Your goal: The expected output is the data below, restated word for word.

Stored records

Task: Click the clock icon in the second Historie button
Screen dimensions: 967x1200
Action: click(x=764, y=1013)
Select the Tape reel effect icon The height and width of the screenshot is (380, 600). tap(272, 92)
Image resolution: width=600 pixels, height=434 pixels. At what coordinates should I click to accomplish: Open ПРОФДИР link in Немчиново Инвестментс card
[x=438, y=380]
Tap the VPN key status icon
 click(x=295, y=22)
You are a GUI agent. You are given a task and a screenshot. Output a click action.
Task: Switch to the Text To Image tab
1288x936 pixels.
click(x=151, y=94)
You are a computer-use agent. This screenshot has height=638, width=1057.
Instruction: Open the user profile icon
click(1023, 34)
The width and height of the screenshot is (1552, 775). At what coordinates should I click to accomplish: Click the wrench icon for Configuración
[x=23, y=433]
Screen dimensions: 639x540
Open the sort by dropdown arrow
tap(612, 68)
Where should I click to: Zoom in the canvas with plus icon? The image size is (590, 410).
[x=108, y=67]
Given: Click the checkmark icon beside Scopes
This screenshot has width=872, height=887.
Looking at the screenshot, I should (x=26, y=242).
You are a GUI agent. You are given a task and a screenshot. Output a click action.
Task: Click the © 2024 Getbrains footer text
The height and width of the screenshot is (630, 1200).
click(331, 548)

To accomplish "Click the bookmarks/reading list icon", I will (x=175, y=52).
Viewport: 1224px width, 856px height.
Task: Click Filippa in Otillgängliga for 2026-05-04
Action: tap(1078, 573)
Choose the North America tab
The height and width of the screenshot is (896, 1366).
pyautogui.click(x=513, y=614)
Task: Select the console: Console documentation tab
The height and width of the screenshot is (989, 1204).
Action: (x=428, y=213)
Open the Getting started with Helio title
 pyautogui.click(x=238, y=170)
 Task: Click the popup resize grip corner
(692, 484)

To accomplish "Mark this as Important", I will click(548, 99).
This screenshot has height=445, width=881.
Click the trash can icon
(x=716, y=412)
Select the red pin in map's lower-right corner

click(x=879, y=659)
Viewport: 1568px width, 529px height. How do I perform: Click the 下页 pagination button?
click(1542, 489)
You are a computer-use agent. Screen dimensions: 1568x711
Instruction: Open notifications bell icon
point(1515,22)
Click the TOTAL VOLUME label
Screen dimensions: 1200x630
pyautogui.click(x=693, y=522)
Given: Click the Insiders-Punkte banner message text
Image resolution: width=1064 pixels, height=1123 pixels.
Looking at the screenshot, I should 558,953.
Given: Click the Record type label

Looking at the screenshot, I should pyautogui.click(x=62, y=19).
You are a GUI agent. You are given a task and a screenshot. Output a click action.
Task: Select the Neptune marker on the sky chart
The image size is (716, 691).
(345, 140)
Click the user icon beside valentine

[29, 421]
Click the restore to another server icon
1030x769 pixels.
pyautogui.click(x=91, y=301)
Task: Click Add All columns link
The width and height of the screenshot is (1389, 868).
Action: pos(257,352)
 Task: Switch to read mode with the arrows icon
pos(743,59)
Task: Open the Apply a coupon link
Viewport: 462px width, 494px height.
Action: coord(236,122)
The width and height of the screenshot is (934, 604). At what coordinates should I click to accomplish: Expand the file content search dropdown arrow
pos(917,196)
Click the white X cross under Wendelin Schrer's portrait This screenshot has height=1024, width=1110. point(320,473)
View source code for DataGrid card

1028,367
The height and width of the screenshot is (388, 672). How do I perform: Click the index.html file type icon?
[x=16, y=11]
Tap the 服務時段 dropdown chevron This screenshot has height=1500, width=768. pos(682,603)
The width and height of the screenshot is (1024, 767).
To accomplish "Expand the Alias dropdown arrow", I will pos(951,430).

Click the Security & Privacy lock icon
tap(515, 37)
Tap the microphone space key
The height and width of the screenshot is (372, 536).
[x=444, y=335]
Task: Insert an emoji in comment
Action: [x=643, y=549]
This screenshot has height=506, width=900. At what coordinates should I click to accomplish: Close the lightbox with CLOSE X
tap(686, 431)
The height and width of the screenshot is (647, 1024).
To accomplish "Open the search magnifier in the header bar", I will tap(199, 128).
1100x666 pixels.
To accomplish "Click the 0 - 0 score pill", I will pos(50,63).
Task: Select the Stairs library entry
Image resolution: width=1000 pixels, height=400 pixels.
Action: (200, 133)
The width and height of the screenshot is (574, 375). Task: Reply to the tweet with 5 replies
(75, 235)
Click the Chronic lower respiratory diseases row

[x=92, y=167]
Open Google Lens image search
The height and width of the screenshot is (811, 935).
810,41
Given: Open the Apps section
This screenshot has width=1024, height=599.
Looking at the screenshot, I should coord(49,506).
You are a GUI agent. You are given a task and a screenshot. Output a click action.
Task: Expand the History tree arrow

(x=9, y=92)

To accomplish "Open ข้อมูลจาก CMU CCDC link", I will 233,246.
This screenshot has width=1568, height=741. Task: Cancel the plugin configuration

Worked solution:
Task: Click the clock icon in the second Historie button
Screen dimensions: 967x1200
Action: click(x=764, y=1013)
Select the Tape reel effect icon The height and width of the screenshot is (380, 600). tap(272, 92)
Image resolution: width=600 pixels, height=434 pixels. At what coordinates should I click to accomplish: Open ПРОФДИР link in Немчиново Инвестментс card
[x=438, y=380]
Tap the VPN key status icon
 click(x=295, y=22)
You are a GUI agent. You are given a task and a screenshot. Output a click action.
Task: Switch to the Text To Image tab
1288x936 pixels.
click(x=151, y=94)
You are a computer-use agent. This screenshot has height=638, width=1057.
Instruction: Open the user profile icon
click(1023, 34)
The width and height of the screenshot is (1552, 775). At what coordinates should I click to accomplish: Click the wrench icon for Configuración
[x=23, y=433]
Screen dimensions: 639x540
Open the sort by dropdown arrow
tap(612, 68)
Where should I click to: Zoom in the canvas with plus icon? The image size is (590, 410).
[x=108, y=67]
Given: Click the checkmark icon beside Scopes
This screenshot has width=872, height=887.
Looking at the screenshot, I should (x=26, y=242).
You are a GUI agent. You are given a task and a screenshot. Output a click action.
Task: Click the © 2024 Getbrains footer text
The height and width of the screenshot is (630, 1200).
click(331, 548)

To accomplish "Click the bookmarks/reading list icon", I will (x=175, y=52).
Viewport: 1224px width, 856px height.
Task: Click Filippa in Otillgängliga for 2026-05-04
Action: tap(1078, 573)
Choose the North America tab
The height and width of the screenshot is (896, 1366).
pyautogui.click(x=513, y=614)
Task: Select the console: Console documentation tab
The height and width of the screenshot is (989, 1204).
Action: (x=428, y=213)
Open the Getting started with Helio title
 pyautogui.click(x=238, y=170)
 Task: Click the popup resize grip corner
(692, 484)

To accomplish "Mark this as Important", I will click(548, 99).
This screenshot has height=445, width=881.
Click the trash can icon
(x=716, y=412)
Select the red pin in map's lower-right corner

click(x=879, y=659)
Viewport: 1568px width, 529px height. How do I perform: Click the 下页 pagination button?
click(1542, 489)
You are a computer-use agent. Screen dimensions: 1568x711
Instruction: Open notifications bell icon
point(1515,22)
Click the TOTAL VOLUME label
Screen dimensions: 1200x630
pyautogui.click(x=693, y=522)
Given: Click the Insiders-Punkte banner message text
Image resolution: width=1064 pixels, height=1123 pixels.
Looking at the screenshot, I should 558,953.
Given: Click the Record type label

Looking at the screenshot, I should pyautogui.click(x=62, y=19).
You are a GUI agent. You are given a task and a screenshot. Output a click action.
Task: Select the Neptune marker on the sky chart
The image size is (716, 691).
(345, 140)
Click the user icon beside valentine

[29, 421]
Click the restore to another server icon
1030x769 pixels.
pyautogui.click(x=91, y=301)
Task: Click Add All columns link
The width and height of the screenshot is (1389, 868).
Action: pos(257,352)
 Task: Switch to read mode with the arrows icon
pos(743,59)
Task: Open the Apply a coupon link
Viewport: 462px width, 494px height.
Action: coord(236,122)
The width and height of the screenshot is (934, 604). At what coordinates should I click to accomplish: Expand the file content search dropdown arrow
pos(917,196)
Click the white X cross under Wendelin Schrer's portrait This screenshot has height=1024, width=1110. point(320,473)
View source code for DataGrid card

1028,367
The height and width of the screenshot is (388, 672). How do I perform: Click the index.html file type icon?
[x=16, y=11]
Tap the 服務時段 dropdown chevron This screenshot has height=1500, width=768. pos(682,603)
The width and height of the screenshot is (1024, 767).
To accomplish "Expand the Alias dropdown arrow", I will pos(951,430).

Click the Security & Privacy lock icon
tap(515, 37)
Tap the microphone space key
The height and width of the screenshot is (372, 536).
[x=444, y=335]
Task: Insert an emoji in comment
Action: [x=643, y=549]
This screenshot has height=506, width=900. At what coordinates should I click to accomplish: Close the lightbox with CLOSE X
tap(686, 431)
The height and width of the screenshot is (647, 1024).
To accomplish "Open the search magnifier in the header bar", I will tap(199, 128).
1100x666 pixels.
To accomplish "Click the 0 - 0 score pill", I will pos(50,63).
Task: Select the Stairs library entry
Image resolution: width=1000 pixels, height=400 pixels.
Action: (200, 133)
The width and height of the screenshot is (574, 375). Task: Reply to the tweet with 5 replies
(75, 235)
Click the Chronic lower respiratory diseases row

[x=92, y=167]
Open Google Lens image search
The height and width of the screenshot is (811, 935).
810,41
Given: Open the Apps section
This screenshot has width=1024, height=599.
Looking at the screenshot, I should coord(49,506).
You are a GUI agent. You are given a task and a screenshot. Output a click action.
Task: Expand the History tree arrow

(x=9, y=92)

To accomplish "Open ข้อมูลจาก CMU CCDC link", I will 233,246.
This screenshot has width=1568, height=741. Task: Cancel the plugin configuration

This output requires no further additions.